_DOCUMENT SEGMENT:_
★ ★ ★
Of course, in reality, Palpatine needed her out of the way and he could "change sides" on the Military Act were his loyal Senator from his homeworld tragically killed. Meanwhile for reasons of revenge, Nute Gunray wanted her dead anyway. Plus, the Trade Federation was preparing for war. It is questionable whether the TF wanted to go to war, or knew that Dooku was going to lead them into one? Dooku told Obi-Wan that Darth Sidious had abandoned them after Naboo and that (as Dooku, not Darth Tyranus) he had been asked to help them. However, in ROTS, we still see Gunray taking orders from Sidious, so that must have been a lie that Dooku told Obi-Wan, or the Sith had reeled the TF back in by that time. Grievous was aware that Dooku was a Sith Lord. It's possible that Nute Gunray was as well.


Meanwhile, you get the backstory on how Shmi Skywalker was happy, how close she was to the Lars, and the actual events surrounding her capture by the Sandpeople. You also witness the ill-fated moisture farmer retalliation in which nearly 30 are killed and Cliegg Lars loses his leg and young Owen acts heroically to save their family.

You also see Sola Naberrie bringing her sister around to thoughts of starting a family and giving up the dangers of public service - ironically just prior to several attempts on Padme's life. This all helps us understand her eventually falling in love with Anakin.

You also get inside Anakin's head a little and catch up with everything he's fantasized about having with Padme since he'd met her, and how obsessive he is - not to mention how inconvenient it is to have Obi-Wan on his back embarrassing him in front of her. "And you will pay attention to my lead!"

Reading this offers more substance than the movie and I think the principal characters are old enough now that they have become truly interesting. You also glimpse their hopes and dreams of how life could be for them had the galaxy never erupted into the Clone Wars. This is only days before Geonosis, too.

06-29-2005, 01:09 AM
As I'm getting further into it, it's worth reading all over again because of the great detail they go into developing Jango and Boba Fett's relationship, as well as Obi-Wan's perceptions of Count Dooku and his background - including even what other Jedi like Jocasta Nu think of him.

It's good to have solid introductions to new characters. Jango and Dooku were under-utilized in the movie and are interesting characters all on their own.
★ ★ ★
_SET EXERCISE:_ In the Star Wars forum post above, what happens to Cliegg Lars in the moisture farmers' retaliation?
★ ★ ★
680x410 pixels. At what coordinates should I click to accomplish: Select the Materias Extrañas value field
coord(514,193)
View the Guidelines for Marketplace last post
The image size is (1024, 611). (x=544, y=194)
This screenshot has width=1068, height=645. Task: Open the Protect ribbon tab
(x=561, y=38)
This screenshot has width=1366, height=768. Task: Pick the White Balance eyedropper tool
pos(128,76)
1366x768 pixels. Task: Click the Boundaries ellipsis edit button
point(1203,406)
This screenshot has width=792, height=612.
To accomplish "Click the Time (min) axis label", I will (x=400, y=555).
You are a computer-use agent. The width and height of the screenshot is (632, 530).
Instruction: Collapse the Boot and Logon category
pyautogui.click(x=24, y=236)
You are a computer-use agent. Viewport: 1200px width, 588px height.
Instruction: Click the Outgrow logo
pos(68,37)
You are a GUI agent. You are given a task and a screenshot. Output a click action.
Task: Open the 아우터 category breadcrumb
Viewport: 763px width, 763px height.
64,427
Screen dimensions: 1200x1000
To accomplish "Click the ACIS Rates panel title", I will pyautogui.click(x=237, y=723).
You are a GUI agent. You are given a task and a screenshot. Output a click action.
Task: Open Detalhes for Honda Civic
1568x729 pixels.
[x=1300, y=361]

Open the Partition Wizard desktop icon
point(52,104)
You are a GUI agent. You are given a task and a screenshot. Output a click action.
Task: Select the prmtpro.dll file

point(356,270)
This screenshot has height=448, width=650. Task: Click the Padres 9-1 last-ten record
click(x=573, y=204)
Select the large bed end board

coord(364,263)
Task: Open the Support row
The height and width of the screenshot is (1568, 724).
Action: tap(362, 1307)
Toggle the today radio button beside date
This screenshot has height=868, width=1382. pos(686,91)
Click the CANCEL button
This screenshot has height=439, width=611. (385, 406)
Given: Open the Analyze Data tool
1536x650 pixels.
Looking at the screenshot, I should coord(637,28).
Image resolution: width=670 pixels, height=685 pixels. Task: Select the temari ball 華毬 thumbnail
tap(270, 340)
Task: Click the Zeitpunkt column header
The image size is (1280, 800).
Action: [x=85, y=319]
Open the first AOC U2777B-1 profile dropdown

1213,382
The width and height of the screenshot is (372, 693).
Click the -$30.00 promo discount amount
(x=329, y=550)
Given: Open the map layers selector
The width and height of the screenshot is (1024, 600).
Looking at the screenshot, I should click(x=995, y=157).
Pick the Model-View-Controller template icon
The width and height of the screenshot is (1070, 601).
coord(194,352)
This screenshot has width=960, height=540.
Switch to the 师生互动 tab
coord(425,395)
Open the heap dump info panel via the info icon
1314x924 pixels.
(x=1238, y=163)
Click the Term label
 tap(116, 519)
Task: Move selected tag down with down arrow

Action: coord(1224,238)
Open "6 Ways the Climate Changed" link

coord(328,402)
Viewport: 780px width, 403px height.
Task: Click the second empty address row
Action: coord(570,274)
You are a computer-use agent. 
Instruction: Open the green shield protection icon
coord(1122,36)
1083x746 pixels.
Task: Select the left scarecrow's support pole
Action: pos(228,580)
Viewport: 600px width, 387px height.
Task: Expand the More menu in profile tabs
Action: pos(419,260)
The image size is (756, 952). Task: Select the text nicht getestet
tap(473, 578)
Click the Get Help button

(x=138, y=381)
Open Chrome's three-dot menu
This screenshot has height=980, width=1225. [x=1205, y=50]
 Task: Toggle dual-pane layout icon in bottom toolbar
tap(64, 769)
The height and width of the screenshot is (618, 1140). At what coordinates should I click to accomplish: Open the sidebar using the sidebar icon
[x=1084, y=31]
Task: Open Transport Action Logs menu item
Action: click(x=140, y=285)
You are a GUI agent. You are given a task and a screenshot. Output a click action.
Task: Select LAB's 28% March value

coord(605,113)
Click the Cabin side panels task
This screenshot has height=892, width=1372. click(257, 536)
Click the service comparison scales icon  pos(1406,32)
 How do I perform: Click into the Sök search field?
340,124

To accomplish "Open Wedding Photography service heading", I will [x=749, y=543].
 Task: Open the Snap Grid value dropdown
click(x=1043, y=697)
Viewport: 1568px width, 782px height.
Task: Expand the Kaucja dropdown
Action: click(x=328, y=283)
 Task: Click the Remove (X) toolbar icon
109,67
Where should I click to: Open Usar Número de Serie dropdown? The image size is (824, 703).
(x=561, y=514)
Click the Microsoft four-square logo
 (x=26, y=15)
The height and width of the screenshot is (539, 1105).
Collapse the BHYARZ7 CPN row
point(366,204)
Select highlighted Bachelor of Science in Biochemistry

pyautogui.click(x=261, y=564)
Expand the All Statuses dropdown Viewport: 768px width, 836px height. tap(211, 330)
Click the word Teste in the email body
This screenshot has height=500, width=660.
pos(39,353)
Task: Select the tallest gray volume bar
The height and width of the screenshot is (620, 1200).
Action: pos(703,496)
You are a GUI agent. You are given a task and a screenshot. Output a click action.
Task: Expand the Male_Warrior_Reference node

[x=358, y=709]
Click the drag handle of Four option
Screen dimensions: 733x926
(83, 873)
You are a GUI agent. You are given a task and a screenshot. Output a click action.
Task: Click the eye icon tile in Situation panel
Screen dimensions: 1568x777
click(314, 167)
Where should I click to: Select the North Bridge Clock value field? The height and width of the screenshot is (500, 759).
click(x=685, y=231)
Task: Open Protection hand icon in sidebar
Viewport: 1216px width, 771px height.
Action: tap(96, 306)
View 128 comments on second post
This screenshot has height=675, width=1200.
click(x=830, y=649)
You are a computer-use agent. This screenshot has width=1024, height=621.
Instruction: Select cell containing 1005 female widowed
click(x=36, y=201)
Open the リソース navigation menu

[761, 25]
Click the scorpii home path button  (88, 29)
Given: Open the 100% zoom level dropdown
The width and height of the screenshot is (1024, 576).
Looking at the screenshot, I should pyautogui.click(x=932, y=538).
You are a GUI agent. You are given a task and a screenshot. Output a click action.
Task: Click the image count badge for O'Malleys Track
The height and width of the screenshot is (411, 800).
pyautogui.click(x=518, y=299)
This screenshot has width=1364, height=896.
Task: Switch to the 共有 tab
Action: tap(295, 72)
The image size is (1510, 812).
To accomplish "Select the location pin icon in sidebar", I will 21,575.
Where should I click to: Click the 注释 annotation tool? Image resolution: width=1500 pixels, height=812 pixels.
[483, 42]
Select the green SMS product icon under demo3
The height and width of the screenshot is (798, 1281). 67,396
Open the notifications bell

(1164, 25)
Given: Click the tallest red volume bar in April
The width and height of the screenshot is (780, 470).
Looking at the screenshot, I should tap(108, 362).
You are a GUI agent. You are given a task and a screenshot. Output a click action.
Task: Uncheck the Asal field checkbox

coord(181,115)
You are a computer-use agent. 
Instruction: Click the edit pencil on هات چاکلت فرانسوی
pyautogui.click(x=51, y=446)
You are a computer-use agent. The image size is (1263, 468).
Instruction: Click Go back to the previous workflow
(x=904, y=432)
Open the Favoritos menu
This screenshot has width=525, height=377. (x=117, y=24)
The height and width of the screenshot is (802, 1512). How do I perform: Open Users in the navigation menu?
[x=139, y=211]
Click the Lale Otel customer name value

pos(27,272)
★ ★ ★
_TASK RESPONSE:_ He loses his leg.